Is $O(n^{\log(n)}) $ time algorithm considered of exponential time ?

Is it applicable ?

Answer 1

No, $O(n^{\log n})$ is not considered exponential time. It can be called either sub-exponential or super-polynomial time. Remember that exponential time is defined as

$$ \text{EXPTIME} = \bigcup_k \text{TIME}(2^{n^k}) $$

To see that $n^{\log n} = O(2^{n^k})$ for any $k \geq 1$, simply take the logarithm of both sides to get

$$ (\log n)^2 = O(n^k) $$

which is clearly true.

Answer 2

It is not exponential time, but it by no means is pretty in the sense that $n^{\log(n)}$ still become impractical to use for relatively small n.

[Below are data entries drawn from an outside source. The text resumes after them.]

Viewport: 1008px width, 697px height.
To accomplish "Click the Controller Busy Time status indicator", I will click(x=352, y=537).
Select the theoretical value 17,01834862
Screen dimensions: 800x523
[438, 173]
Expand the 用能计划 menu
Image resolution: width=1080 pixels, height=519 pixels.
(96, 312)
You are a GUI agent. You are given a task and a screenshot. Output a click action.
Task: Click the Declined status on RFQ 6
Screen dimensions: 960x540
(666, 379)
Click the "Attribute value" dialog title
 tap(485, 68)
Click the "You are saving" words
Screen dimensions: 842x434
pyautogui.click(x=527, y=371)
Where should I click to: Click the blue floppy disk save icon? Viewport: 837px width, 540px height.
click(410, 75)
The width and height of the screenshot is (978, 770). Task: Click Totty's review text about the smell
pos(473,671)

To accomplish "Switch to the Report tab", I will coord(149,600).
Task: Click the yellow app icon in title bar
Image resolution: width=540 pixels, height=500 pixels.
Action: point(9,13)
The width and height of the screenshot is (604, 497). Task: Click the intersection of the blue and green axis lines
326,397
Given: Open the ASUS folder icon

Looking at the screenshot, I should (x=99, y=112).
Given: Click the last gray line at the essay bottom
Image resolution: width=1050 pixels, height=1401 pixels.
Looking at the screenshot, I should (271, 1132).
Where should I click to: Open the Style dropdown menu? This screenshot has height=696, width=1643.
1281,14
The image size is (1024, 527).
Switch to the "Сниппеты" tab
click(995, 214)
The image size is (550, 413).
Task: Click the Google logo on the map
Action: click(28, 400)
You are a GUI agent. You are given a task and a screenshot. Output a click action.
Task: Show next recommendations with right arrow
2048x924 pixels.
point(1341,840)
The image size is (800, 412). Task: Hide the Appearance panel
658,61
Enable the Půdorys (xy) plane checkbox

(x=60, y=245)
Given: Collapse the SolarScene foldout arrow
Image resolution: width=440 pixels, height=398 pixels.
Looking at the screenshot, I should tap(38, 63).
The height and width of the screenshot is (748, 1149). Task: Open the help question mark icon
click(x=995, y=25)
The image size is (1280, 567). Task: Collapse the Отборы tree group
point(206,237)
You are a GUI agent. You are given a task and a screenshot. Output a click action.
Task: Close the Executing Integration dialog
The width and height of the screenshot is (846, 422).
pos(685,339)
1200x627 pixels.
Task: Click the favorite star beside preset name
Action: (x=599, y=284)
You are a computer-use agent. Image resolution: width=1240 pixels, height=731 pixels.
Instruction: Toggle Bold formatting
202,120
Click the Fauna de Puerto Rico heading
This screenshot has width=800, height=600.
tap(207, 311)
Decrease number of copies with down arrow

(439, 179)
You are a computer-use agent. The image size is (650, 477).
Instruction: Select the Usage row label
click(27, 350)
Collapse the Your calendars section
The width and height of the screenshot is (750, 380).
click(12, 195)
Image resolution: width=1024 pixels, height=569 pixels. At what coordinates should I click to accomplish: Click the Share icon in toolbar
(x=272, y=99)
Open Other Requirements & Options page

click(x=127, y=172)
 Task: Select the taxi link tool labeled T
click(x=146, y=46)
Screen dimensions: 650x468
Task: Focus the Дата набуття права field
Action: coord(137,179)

Factoring is known to exist in this complexity class.

To be more specific. If we define EXPTIME as taking time asymptotically bounded from top and bottom by two functions of the form

$e^{P(n)}$ for some polynomial P.

And if we define Polynomial Time as it's usual definition of being bounded polynomially, then the time you have mentioned (often called super polynomial time) exists within the region

$$e^{P(\log(n))}$$

Naturally we can get more specific divisions by considering classes of the form

$$e^{P(\log^k(n))}$$

Where the k denotes how many times the logarithm is iterated. k=0 is exponential time. k=1 is super polynomial time (the time class you mentioned) k=2 is also super polynomial yet asymptotically below the time you have presented, in other words a new time class that exists between polynomial and this one. And as K grows you get 'weaker' time classes that still trump polynomial time. Think of it like a tower of circles inside circles (inception like) where at the very center is an unreadable dot that is polynomial time and the outer circle exponential time and the time class you mentioned $n^{\log(n)}$ being the next ring in this infinitely long sequence of nested circles

Hopefully that gave a good image :)